◆ Tasks to perform ◆
1 - Replace "compassion" with "empathy" in the passage on the erosion of community, and write out the part from "As a result" to "work and play." with that change.
2 - Carry on the passage on the erosion of community, picking up after its final sentence.

◆ Excerpt to read ◆
---*---
The changes have been profound. Appreciation of value is replaced by fixation on costs. Quantity trumps quality. Materialism buries idealism. The search for common ground is abandoned, often before it is begun. Special interest advocacy eschews compromise . Civility is crushed by invective. Civic discourse degenerates into personal attacks. Anger conquers reason. Road rage is common. Avoidance displaces involvement. Acceptance of responsibility is defined by shifting the blame and victim mentality. Self-centered action and instant gratification rule. Virtual reality obscures the real world around us. Short-term profits obliterate long-term well-being. Billable hours are more important than meaningful work. Both parents hold jobs just to maintain a reasonable standard of living.

As a result of these changes and more, imagination, vision, compassion, social conscience and commitment to collective well-being have become casualties. We have, somehow, somewhere along the way, separated from awareness that "we are in this together" - that "minding the nest is everyone’s business."

During the last several decades we have, to a large extent and unfortunately, abandoned our attachment to, identification with, and loyalty to traditional communities - whether the neighborhood, village, town, city, or state, the church or civic organization, the company, or the family. This erosion of identity has neutralized a once-potent force that unified large segments of society around commitment to well-being of communities in which we live, work and play.

We have become a society of psychological, working, residential and recreational transients and freelancers. We teach our young to be flexible and adaptive: To be prepared for frequent changes in place of work and domicile. But how can community roots take hold if uprooting is the norm? It seems to me, "community" today has become a foggy, shape-shifting and transitory concept.
---*---
◆ Supplied information ◆

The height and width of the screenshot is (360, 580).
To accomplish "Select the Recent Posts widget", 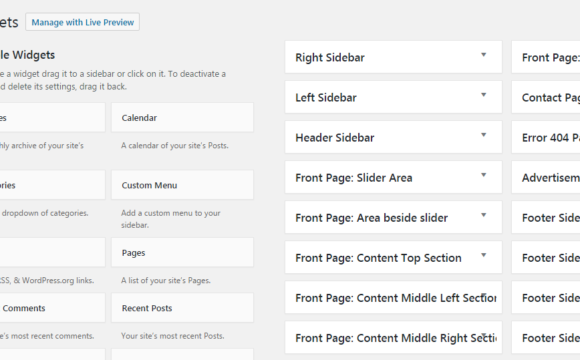I will [182, 308].
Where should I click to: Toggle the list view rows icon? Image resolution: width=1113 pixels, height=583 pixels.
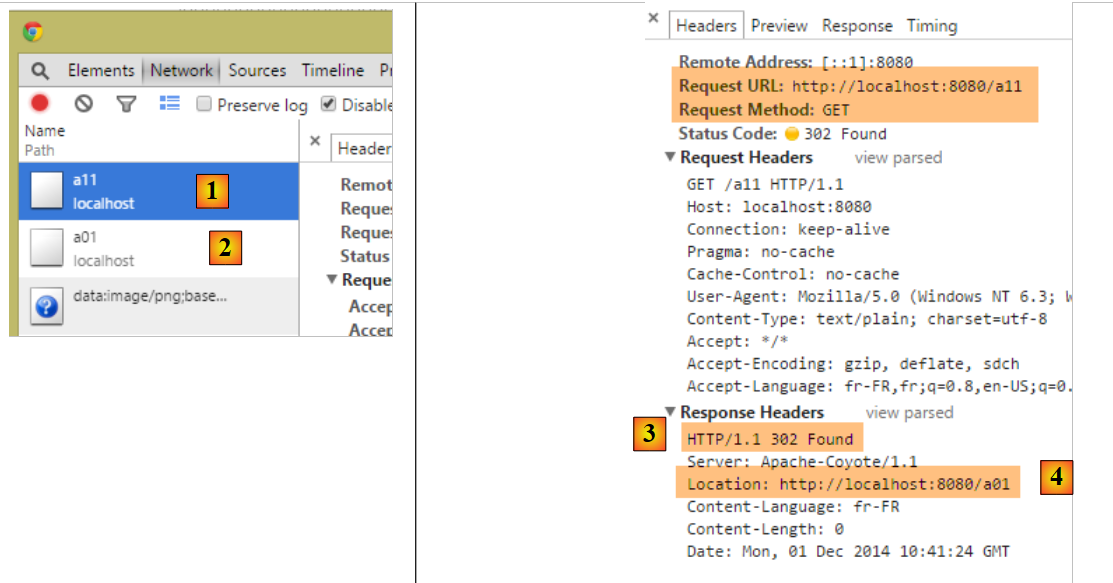(x=169, y=103)
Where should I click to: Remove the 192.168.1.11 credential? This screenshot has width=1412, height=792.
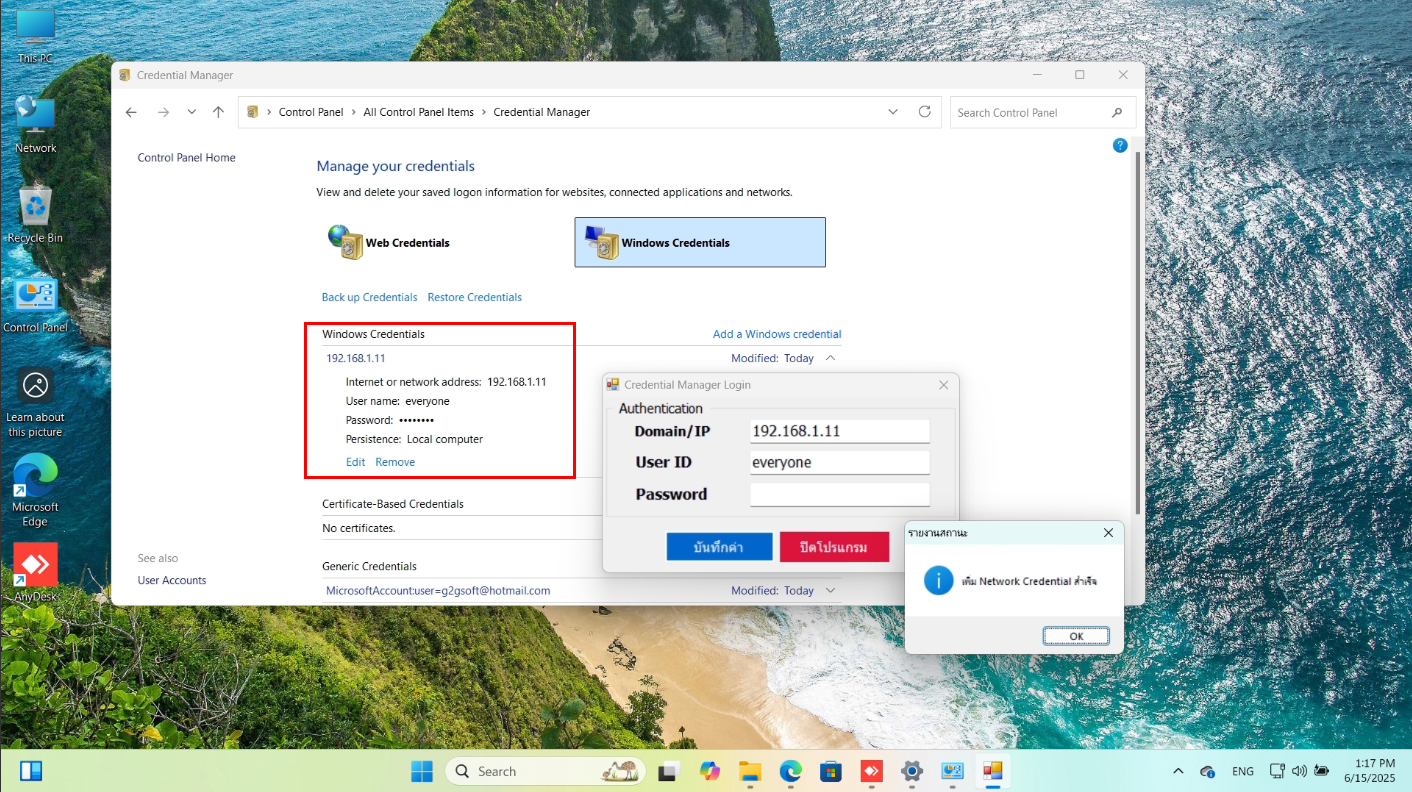395,462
---*---
◆ Task responses ◆
1 -
As a result of these changes and more, imagination, vision, empathy, social conscience and commitment to collective well-being have become casualties. We have, somehow, somewhere along the way, separated from awareness that "we are in this together" - that "minding the nest is everyone’s business."

During the last several decades we have, to a large extent and unfortunately, abandoned our attachment to, identification with, and loyalty to traditional communities - whether the neighborhood, village, town, city, or state, the church or civic organization, the company, or the family. This erosion of identity has neutralized a once-potent force that unified large segments of society around commitment to well-being of communities in which we live, work and play.

2 -
I think it imperative we rekindle serious thinking about the importance of community values, particularly those that affect the current and future environmental health and vitality of human and natural communities. In today’s context, an essential "community" is a grouping of people with shared environmental interests in a readily identifiable piece of geography, whether a residential neighborhood, a public space (i.e., local, regional or national parkland), a place that is a source of livelihood (i.e., the ocean, forest), home for a traditional way of life, a watershed or other ecosystem, or an area delineated for governance.

Within these environmental communities of interest exist what I call environmental commons which are environmental features or characteristics of special, overriding importance to the larger society. Examples of environmental commons include environmentally sensitive habitats and ecosystems and the air, water and ground, whose degradation threatens human health and safety. Also included are publicly owned or used spaces, public trust resources, and the aesthetic aspects of place, such as highly scenic sea and landscapes accessible to the public.

More specifically, I view environmental commons to be those features of land and water areas, and air space, that exist independently or as an integral but identifiable part of a dynamic whole (i.e., eco-system, watershed, waterbody, waterbasin, coastal bight, air basin, public park, village, town, neighborhood, or parish) whose functional viability and integrity must be protected in order to ensure preservation of natural or human community values deemed of vital importance to public health, well-being and quality of life. Environmental commons of a residential neighborhood, for example, are places in it, whether on public or private land, use of which, directly or indirectly and to a significant degree, impact the quality, functionality and safety of the neighborhood (i.e., streets, sidewalks, trails, bikeways, playgrounds, schools, parks and open spaces).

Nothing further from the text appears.